In a first-of-its-kind enforcement, the Federal Trade Commission has imposed a $1.5 million penalty on telehealth and prescription drug discount provider GoodRx Holdings Inc. for sharing users' personal health data with Facebook, Google and other third parties without their consent.
California-based GoodRx also accepted that it will be prohibited going forward from sharing user health data with third parties for advertising purposes, the FTC said. The agreement is pending federal court approval.
Consumer protection advocates hailed Wednesday's announcement as a potential game-changer that could seriously curtail a little-known phenomenon: The trafficking in sensitive health data by businesses not strictly classified as health care providers.
"Digital health companies and mobile apps should not cash in on consumers' extremely sensitive and personally identifiable health information," Samuel Levine, head of the FTC's Bureau of Consumer Protection, said in a statement. "The FTC is serving notice that it will use all of its legal authority to protect American consumers' sensitive data from misuse and illegal exploitation."
GoodRx did not immediately respond to an email seeking comment on the business impact of the enforcement action.
It is the first such enforcement under a 2009 law, the Health Breach Notification Rule, which applies to personal health record vendors and related providers not covered by HIPAA, the federal privacy rules that govern the health care industry.

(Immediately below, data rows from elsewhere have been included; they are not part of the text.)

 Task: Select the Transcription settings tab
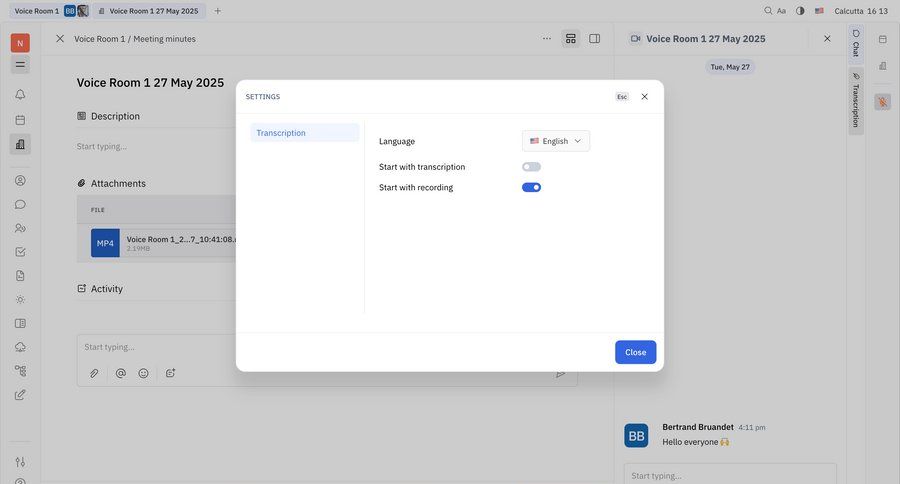point(304,133)
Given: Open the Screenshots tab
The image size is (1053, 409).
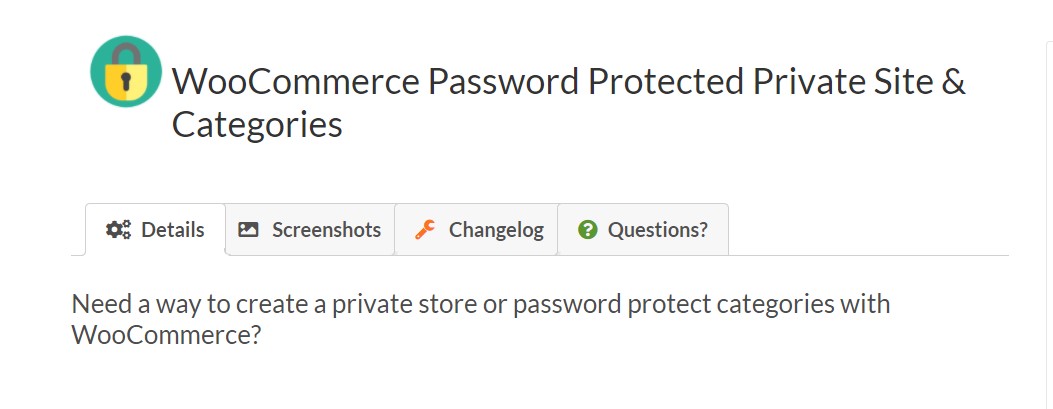Looking at the screenshot, I should point(310,230).
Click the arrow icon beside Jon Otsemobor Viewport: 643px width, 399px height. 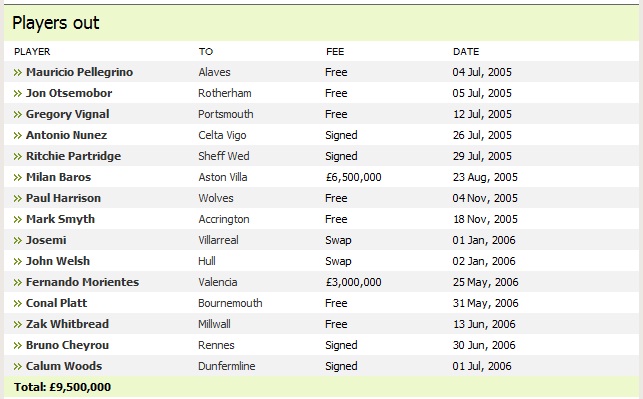coord(18,93)
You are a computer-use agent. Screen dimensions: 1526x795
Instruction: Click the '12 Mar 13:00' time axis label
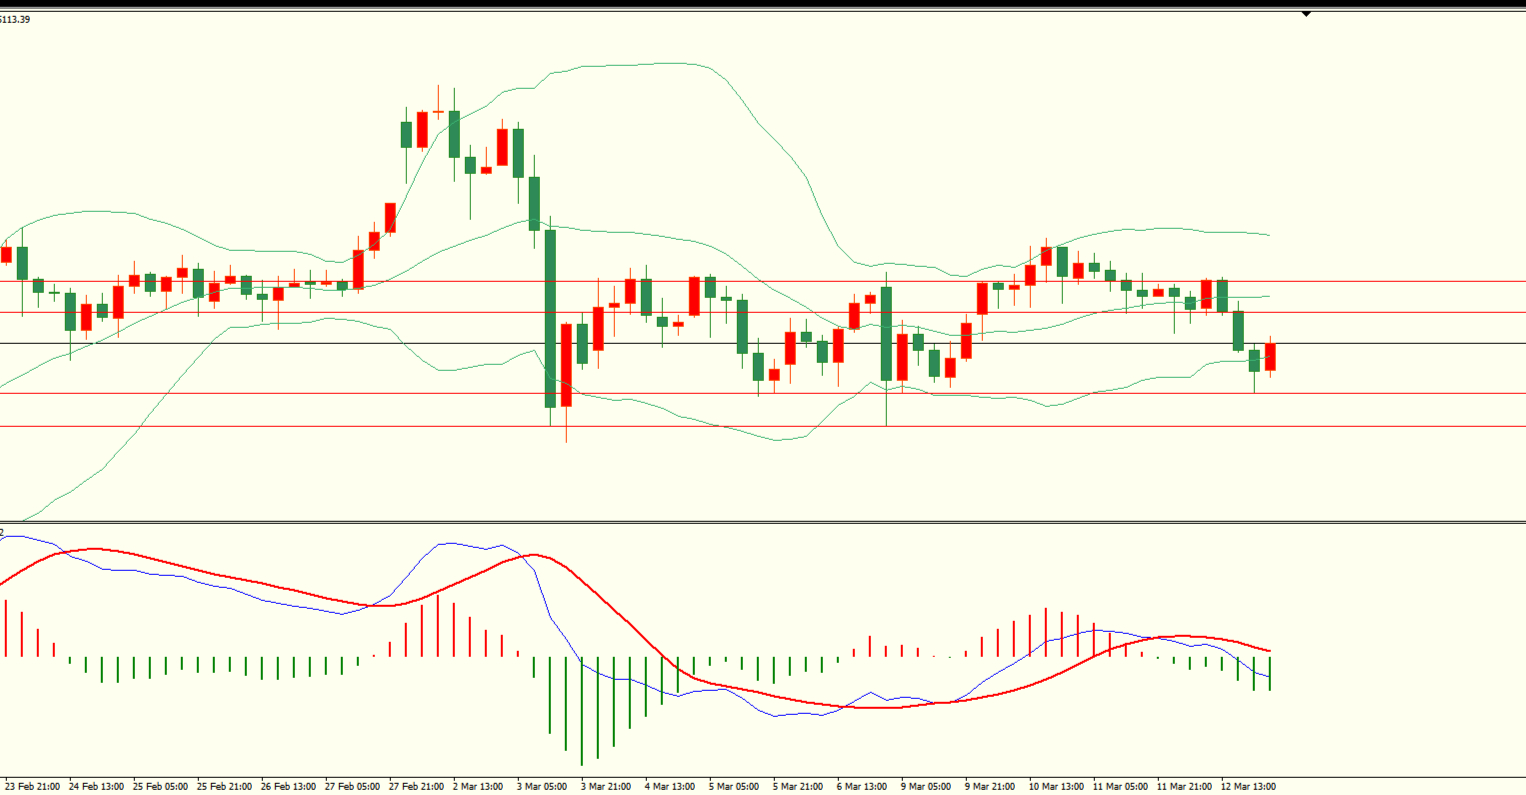tap(1248, 787)
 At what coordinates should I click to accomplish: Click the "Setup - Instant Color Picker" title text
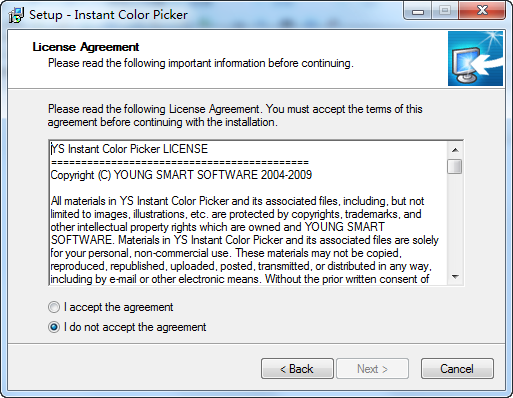pyautogui.click(x=108, y=15)
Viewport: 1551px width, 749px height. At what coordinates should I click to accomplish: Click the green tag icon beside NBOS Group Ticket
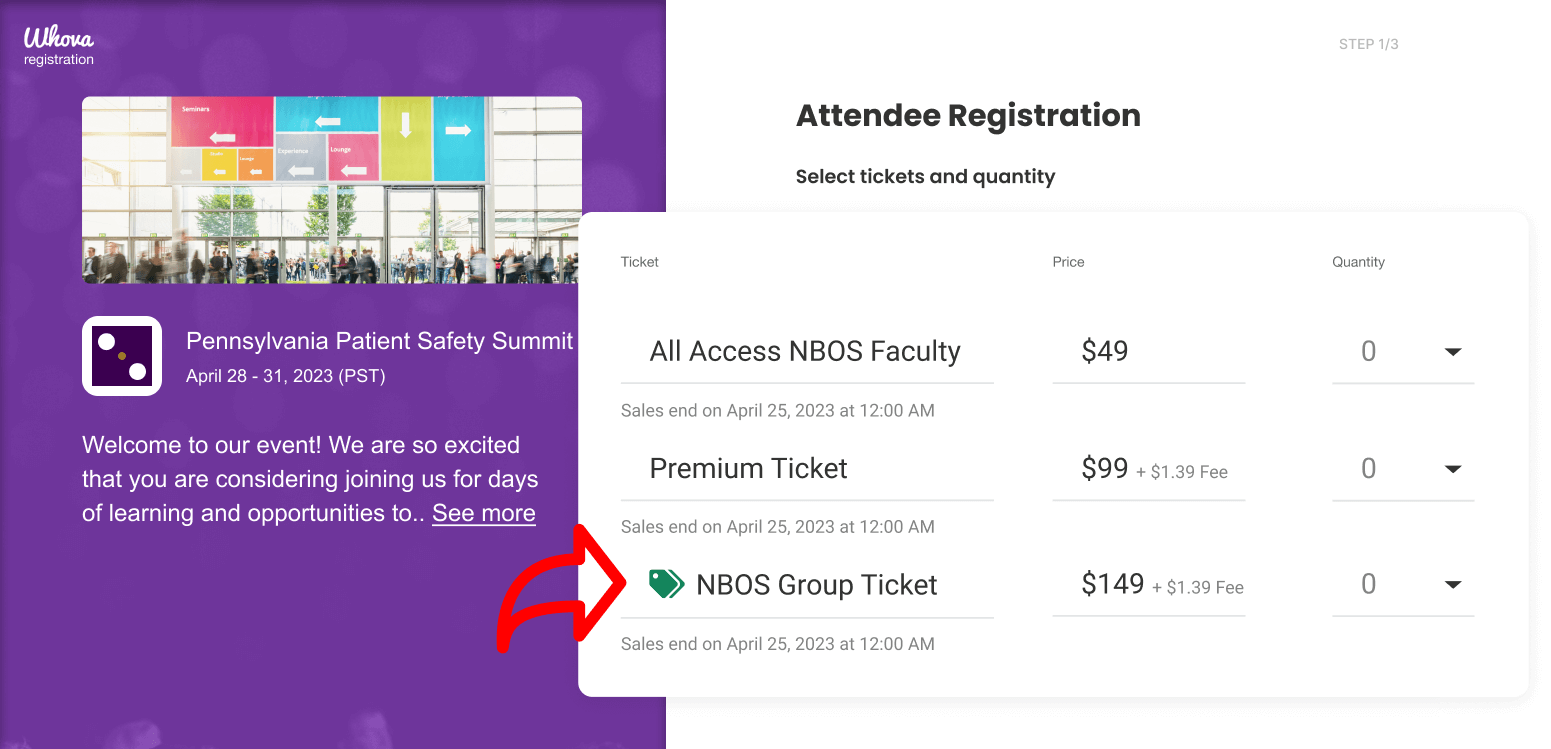[x=665, y=584]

The enforcement comes three years after Consumer Reports discovered that GoodRx was sharing people's personal health information with more than 20 companies. "People told us they'd never expected that their sensitive information was being shared with the likes of Google and Facebook," Marta Tellado, president and CEO of Consumer Reports, said in a statement Wednesday. "This is a win for consumers, and it could have a profound effect on how our health information is kept private moving forward."
Justin Brookman, the director of technology policy at the public-interest group, said "health apps and websites have been giving away our personal data for years without consequence. This case should be a turning point - now companies have to understand that sharing customer data without clear permission will lead to investigations and fines."
On its website, GoodRx says it has helped consumers save more than $45 billion since 2011.
The FTC said more than 55 million consumers have visited GoodRx's website or mobile apps since January 2017. It said the company collects personal and health information from its users and from pharmacies that confirm when one of its coupons has been used in a purchase.
The FTC said in a news release that GoodRx "deceptively promised its users that it would never share personal health information with advertisers or other third parties" while sharing information on their prescriptions and health conditions with third-party advertising companies and platforms including Facebook, Google and Criteo. That process helped GoodRx target personalized ads on Facebook and Instagram and other platforms, the FTC said.
Other provisions of proposed federal court order oblige GoodRx to direct third parties with whom it shared consumer health data to delete it and inform consumers.